**Aufgabe 1:** Worauf führt der Text über den Stadtbahn-Ausbau die Versuche lokaler Medien zurück, das Regionalbahn-Projekt als zum Tode verurteilt darzustellen? Bitte antworte in höchstens drei Sätzen.
**Aufgabe 2:** Prüfe für jede Aussage, ob sie mit dem Text über den Stadtbahn-Ausbau übereinstimmt, und belege die Entscheidung mit einem wörtlichen Zitat. (a) Was so lange zurückliegt, dass man es nicht selbst erlebt hat, gilt als nicht passiert. (b) Die Holzhütte, die dem Gleiskörper im Weg steht, befindet sich an der Kranebitter Allee. (c) Der Österreicher verfügt über ein großes Repertoire an Dogmen.

Übersicht
Die Auffahrt der Bagger

Vom gelernten Österreicher und seinen Dogmen

10/31/2006

< Zurück

Manni Schneiderbauer "I glab's erscht, wenn die Bagger auffoahrn!"
Noch nie hat man hierzustadte einen Satz so oft gehört wie ebendiesen im Zusammenhang mit dem Straßenbahn- und Stadtbahn-Ausbau.

Schließlich ist man ja gelernter Österreicher, oder schlimmer noch, Innsbrucker, und da ist man es nicht gewohnt, dass Dinge passieren, die nicht schon einmal passiert sind. Oder deren letztes Passieren so lange zurückliegt, dass man es nicht selbst erlebt hat. Was einem Nichtpassieren gleichkommt.

Der Österreicher hat ein kleines, aber feines Repertoire an Dogmen. Diese gelten ihm als unumstößlich. Sie in Frage zu stellen, käme übler Ketzerei im Mittelalter gleich. Eines davon lautet: was der Bauer noch nicht anfassen kann, glaubt er auch nicht.
Oder so ähnlich.

Nur so sind die zahllosen und immer wiederkehrenden Versuche diverser lokaler Medien, Kaffee-Sätze und verbale Niesanfälle ebenfalls diverser lokaler Politiker zum Thema Regionalbahn dergestalt zu interpretieren, dass das gesamte Projekt unweigerlich zum Tode verurteilt ist, ja sein muss, weil nicht sein kann, was nicht sein darf. Und nicht sein darf diesen zufolge ein Stadtbahn- und ein S-Bahn-Netz im Großraum Innsbruck.

Das hat der Bauer noch nicht gesehen, das frisst er auch nicht - oder so ähnlich.


Mokiert sich ein Dorfbürgermeister über die geplante Trassenführung der Stadtbahn, bedeutet das zweifelsohne das unweigerliche Aus für das gesamte Projekt. Die Verkehrspolitik in der Agglomeration Innsbruck wird von Thaur oder Rum aus dirigiert - wir wussten es immer schon.

Steht eine verrottete Holzhütte als einziges Gebäude einem mehrere Kilometer langen Gleiskörper im Weg, kann die Straßenbahn dort unmöglich gebaut werden. Rest in Peace, Regionalbahn, die Holzhütte an der Kranebitter Allee war dein grausamer Scharfrichter.

Rosten ein paar Anwohner-Blechkisten entlang eines Straßenzuges in der Innenstadt vor sich hin, schliesst das dort von vornherein den Bau eines eigenen Gleiskörpers - und damit der gesamten Stadtbahn - aus. Militante Proteste der Auto-Besitzer wären schließlich zu erwarten, zum Bürgerkrieg könnte sich das entwickeln, niemand möchte das riskieren.

Beschreibt ein Politiker bestehende Absichten zur einander ergänzenden Realisierung von Stadtbahn und S-Bahn, bedeutet das zweifelsohne den sang- und klanglosen Untergang der Stadtbahn zugunsten der S-Bahn. Wer will schon mit Cityrunnern durch die Fußgängerzone fahren, wenn er ebensogut am Hauptbahnhof aussteigen kann. Ist doch eh das Gleiche.

**Datensatzauszug:**

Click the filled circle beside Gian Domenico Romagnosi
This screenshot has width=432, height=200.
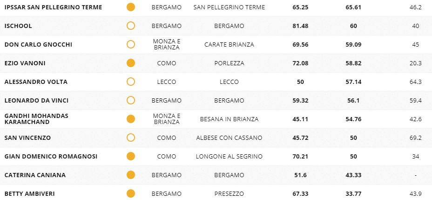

**Antwort 1:** Der Text führt diese Versuche auf ein Dogma des Österreichers zurück: Was der Bauer noch nicht anfassen kann, glaubt er auch nicht. Nur so lasse sich erklären, dass Medien Äußerungen von Politikern als sicheres Aus für das Projekt deuten, „weil nicht sein kann, was nicht sein darf“.

**Antwort 2:**
(a) Ja: „Oder deren letztes Passieren so lange zurückliegt, dass man es nicht selbst erlebt hat. Was einem Nichtpassieren gleichkommt.“
(b) Ja: „die Holzhütte an der Kranebitter Allee war dein grausamer Scharfrichter“
(c) Nein: „Der Österreicher hat ein kleines, aber feines Repertoire an Dogmen.“